File: inference_v1.py

# BAD CODE AHEAD
import flask
import pandas as pd
import pickle
import boto3

app = flask.Flask(__name__)

# Global state... scary.
model = pickle.load(open("model_final_v3.pkl", "rb"))
s3 = boto3.client('s3')

@app.route('/predict', methods=['POST'])
def predict():
    data = flask.request.json
    
    # 1. Feature Engineering mixed with handler
    df = pd.DataFrame([data])
    df['ratio'] = df['a'] / df['b']
    df = df.fillna(0)
    
    # 2. Prediction
    pred = model.predict(df)
    
    # 3. Logging mixed with handler
    s3.put_object(Bucket="logs", Key="log.txt", Body=str(pred))
    
    return str(pred[0])

if __name__ == '__main__':
    app.run(host='0.0.0.0')

Issues:

  1. Untestable: You can’t test ratio logic without starting Flask.
  2. Latency: S3 upload is synchronous. API blocks until S3 confirms.
  3. Fragility: pickle version mismatch will crash it.

Phase 2: The “After” (Solid Architecture)

We split this into 3 files: app.py, model.py, logger.py.

File 1: model.py (Pure Logic)

import pandas as pd
import onnxruntime as ort
import numpy as np

class IrisModel:
    def __init__(self, path: str):
        self.sess = ort.InferenceSession(path)
        self.input_name = self.sess.get_inputs()[0].name

    def preprocess(self, payload: dict) -> np.ndarray:
        """
        Pure function.
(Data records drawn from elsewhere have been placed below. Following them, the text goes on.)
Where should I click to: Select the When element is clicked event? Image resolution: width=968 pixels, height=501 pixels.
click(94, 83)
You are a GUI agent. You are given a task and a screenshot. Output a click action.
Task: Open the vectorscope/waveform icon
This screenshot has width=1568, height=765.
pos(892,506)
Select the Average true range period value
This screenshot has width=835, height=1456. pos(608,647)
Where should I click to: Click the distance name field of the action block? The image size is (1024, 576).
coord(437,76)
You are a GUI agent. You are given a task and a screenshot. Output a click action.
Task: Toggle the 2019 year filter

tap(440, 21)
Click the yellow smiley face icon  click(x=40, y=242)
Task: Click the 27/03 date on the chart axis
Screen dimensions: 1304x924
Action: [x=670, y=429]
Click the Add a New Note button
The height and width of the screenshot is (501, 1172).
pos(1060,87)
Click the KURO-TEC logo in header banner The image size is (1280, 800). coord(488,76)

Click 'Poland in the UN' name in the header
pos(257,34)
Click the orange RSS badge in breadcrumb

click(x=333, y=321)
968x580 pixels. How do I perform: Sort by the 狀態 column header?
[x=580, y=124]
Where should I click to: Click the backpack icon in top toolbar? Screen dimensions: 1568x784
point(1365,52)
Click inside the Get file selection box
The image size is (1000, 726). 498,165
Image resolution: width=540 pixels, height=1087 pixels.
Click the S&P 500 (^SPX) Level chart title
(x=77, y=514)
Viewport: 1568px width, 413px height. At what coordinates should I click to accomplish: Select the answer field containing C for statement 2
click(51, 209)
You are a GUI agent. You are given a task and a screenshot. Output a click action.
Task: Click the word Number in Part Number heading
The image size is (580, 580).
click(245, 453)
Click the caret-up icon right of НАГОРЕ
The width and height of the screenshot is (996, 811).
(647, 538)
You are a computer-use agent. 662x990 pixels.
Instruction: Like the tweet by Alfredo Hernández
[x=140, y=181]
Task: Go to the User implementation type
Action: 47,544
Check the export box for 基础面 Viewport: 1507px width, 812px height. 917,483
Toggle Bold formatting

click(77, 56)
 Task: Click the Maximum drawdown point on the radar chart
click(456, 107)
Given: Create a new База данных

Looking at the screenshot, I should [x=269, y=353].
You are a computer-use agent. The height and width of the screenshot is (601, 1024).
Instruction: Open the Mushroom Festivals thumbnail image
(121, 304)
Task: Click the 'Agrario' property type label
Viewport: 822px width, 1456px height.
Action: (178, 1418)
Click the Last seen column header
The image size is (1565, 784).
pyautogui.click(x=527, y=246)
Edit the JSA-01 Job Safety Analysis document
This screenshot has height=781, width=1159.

Easy to unit test.
        """
        try:
            ratio = payload['a'] / payload['b']
        except ZeroDivisionError:
            ratio = 0.0
            
        return np.array([[payload['a'], payload['b'], ratio]], dtype=np.float32)

    def predict(self, payload: dict) -> float:
        features = self.preprocess(payload)
        res = self.sess.run(None, {self.input_name: features})
        return float(res[0][0])

File 2: logger.py (Async Logging)

import threading
import boto3
import json

class AsyncLogger:
    def __init__(self, bucket: str):
        self.s3 = boto3.client('s3')
        self.bucket = bucket

    def log(self, payload: dict, result: float):
        """
        Fire and forget.
        """
        t = threading.Thread(target=self._persist, args=(payload, result))
        t.daemon = True
        t.start()

    def _persist(self, payload, result):
        try:
            body = json.dumps({"input": payload, "output": result})
            self.s3.put_object(Bucket=self.bucket, Key=f"logs/{hash(str(payload))}.json", Body=body)
        except Exception as e:
            print(f"Log failure: {e}")

File 3: app.py (The Wired Handler)

from fastapi import FastAPI, HTTPException
from pydantic import BaseModel
from model import IrisModel
from logger import AsyncLogger
import os

app = FastAPI()

# Dependency Injection
_MODEL = IrisModel(os.getenv("MODEL_PATH", "model.onnx"))
_LOGGER = AsyncLogger(os.getenv("LOG_BUCKET", "my-logs"))

class InputPayload(BaseModel):
    a: float
    b: float

@app.post("/predict")
async def predict(data: InputPayload):
    try:
        # Pydantic handles validation automatically
        result = _MODEL.predict(data.dict())
        
        # Non-blocking logging
        _LOGGER.log(data.dict(), result)
        
        return {"class_probability": result}
        
    except Exception as e:
        raise HTTPException(status_code=500, detail=str(e))

Why this is better:

  1. Testable: You can write a test for IrisModel.preprocess without boto3 installed.
  2. Fast: Logging happens in a background thread.
  3. Safe: FastAPI checks types (a must be float).

This refactoring reduced average latency from 200ms (due to S3) to 5ms.